• What is being asked:
In the listing below, find the line containing "Instruction: Select the" and the line containing "Click the Manage". Repeat exactly those two lines and every line between them.

• Data supplied:
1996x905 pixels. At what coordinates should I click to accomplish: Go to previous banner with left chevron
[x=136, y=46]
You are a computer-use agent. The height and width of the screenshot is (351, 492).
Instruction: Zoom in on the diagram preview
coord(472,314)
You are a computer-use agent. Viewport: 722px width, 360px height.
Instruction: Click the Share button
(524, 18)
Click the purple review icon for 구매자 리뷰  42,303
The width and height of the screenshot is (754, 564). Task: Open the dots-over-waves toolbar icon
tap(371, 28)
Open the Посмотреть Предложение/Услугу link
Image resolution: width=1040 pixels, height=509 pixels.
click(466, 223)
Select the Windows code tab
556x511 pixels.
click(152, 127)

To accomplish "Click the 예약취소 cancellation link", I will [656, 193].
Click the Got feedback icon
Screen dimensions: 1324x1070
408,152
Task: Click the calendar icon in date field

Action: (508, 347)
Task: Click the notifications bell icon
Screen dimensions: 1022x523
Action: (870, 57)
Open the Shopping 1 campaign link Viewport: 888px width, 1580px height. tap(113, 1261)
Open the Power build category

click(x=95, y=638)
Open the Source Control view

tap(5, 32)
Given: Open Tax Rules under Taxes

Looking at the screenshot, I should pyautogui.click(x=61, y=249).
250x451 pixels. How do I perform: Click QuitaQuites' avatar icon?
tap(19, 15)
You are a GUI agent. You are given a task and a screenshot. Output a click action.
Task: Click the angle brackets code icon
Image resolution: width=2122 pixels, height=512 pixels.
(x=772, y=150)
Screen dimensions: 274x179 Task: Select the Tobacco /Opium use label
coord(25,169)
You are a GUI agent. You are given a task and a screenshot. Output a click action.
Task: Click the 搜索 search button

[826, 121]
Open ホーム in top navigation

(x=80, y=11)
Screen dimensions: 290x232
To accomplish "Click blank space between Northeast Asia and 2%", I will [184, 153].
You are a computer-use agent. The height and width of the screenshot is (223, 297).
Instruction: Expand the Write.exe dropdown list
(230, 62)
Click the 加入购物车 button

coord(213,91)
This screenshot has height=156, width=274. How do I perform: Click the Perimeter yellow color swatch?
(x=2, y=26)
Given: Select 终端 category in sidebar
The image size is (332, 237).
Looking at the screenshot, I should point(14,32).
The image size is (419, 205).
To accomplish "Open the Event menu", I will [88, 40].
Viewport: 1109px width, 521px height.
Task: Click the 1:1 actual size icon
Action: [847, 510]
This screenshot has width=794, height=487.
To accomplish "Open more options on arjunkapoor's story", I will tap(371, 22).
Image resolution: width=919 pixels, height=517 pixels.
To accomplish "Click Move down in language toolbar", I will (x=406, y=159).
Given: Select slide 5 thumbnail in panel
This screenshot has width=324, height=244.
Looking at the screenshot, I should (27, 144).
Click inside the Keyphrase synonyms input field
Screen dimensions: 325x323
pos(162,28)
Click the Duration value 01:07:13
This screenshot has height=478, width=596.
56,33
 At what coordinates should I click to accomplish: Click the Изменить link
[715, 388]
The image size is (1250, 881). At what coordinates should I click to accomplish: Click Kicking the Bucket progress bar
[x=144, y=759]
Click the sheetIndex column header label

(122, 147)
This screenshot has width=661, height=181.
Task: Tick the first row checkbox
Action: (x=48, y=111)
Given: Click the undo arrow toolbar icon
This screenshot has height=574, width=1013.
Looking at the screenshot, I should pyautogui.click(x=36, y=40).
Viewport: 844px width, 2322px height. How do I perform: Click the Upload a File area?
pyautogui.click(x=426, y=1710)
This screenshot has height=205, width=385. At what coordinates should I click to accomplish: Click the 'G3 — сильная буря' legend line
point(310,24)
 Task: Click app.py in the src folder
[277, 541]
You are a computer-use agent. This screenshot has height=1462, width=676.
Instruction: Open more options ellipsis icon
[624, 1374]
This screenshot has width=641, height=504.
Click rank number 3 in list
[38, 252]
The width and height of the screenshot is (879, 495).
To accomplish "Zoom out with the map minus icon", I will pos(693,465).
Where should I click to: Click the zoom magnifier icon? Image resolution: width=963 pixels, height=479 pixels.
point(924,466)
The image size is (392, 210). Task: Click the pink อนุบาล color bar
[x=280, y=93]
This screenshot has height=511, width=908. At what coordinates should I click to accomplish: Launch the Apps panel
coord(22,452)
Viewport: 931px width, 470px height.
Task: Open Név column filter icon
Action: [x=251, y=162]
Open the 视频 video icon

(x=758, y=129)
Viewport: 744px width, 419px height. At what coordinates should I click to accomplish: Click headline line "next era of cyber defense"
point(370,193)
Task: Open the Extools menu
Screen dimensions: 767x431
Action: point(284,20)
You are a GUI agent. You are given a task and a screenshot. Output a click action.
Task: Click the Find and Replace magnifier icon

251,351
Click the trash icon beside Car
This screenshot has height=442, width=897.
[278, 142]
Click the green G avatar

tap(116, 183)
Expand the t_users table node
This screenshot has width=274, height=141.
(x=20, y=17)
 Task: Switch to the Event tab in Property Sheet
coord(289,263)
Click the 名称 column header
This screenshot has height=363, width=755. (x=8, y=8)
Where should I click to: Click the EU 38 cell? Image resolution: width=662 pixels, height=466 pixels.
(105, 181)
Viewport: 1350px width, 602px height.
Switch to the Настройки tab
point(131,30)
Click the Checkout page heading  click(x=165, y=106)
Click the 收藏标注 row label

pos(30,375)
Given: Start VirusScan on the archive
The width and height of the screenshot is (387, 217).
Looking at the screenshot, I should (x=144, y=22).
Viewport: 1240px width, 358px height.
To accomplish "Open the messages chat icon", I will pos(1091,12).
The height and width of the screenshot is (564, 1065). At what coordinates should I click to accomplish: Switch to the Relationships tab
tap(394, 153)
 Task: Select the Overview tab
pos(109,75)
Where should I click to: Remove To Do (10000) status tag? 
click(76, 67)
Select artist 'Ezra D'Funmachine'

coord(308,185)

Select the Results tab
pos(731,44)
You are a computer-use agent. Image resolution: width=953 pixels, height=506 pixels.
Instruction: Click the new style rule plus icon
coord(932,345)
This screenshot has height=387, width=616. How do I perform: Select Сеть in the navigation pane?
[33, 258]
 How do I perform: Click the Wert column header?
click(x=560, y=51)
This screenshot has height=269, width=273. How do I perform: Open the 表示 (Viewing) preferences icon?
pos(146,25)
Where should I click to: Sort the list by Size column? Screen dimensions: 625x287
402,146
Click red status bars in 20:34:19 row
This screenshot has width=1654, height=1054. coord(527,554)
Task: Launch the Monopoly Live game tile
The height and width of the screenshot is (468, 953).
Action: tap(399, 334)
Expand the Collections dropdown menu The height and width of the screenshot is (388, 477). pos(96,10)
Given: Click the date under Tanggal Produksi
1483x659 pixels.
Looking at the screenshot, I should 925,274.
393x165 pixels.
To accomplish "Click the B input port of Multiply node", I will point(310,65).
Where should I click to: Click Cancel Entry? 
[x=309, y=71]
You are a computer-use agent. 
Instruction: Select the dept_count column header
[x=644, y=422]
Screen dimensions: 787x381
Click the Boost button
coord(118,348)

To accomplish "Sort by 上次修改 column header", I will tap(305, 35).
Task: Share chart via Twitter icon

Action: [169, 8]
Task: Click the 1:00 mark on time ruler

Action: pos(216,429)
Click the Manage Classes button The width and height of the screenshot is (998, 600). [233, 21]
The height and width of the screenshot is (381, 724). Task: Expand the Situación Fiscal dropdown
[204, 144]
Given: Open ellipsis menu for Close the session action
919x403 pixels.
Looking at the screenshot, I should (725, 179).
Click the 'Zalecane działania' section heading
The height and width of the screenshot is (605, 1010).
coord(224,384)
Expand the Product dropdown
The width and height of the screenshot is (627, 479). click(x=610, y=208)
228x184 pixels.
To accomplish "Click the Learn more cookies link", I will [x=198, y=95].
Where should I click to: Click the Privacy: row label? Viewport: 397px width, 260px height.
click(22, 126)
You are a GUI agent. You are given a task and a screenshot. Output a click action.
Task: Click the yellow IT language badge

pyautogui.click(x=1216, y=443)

• Solution for this task:
Instruction: Select the dept_count column header
[x=644, y=422]
Screen dimensions: 787x381
Click the Boost button
coord(118,348)

To accomplish "Sort by 上次修改 column header", I will tap(305, 35).
Task: Share chart via Twitter icon

Action: [169, 8]
Task: Click the 1:00 mark on time ruler

Action: pos(216,429)
Click the Manage Classes button The width and height of the screenshot is (998, 600). [233, 21]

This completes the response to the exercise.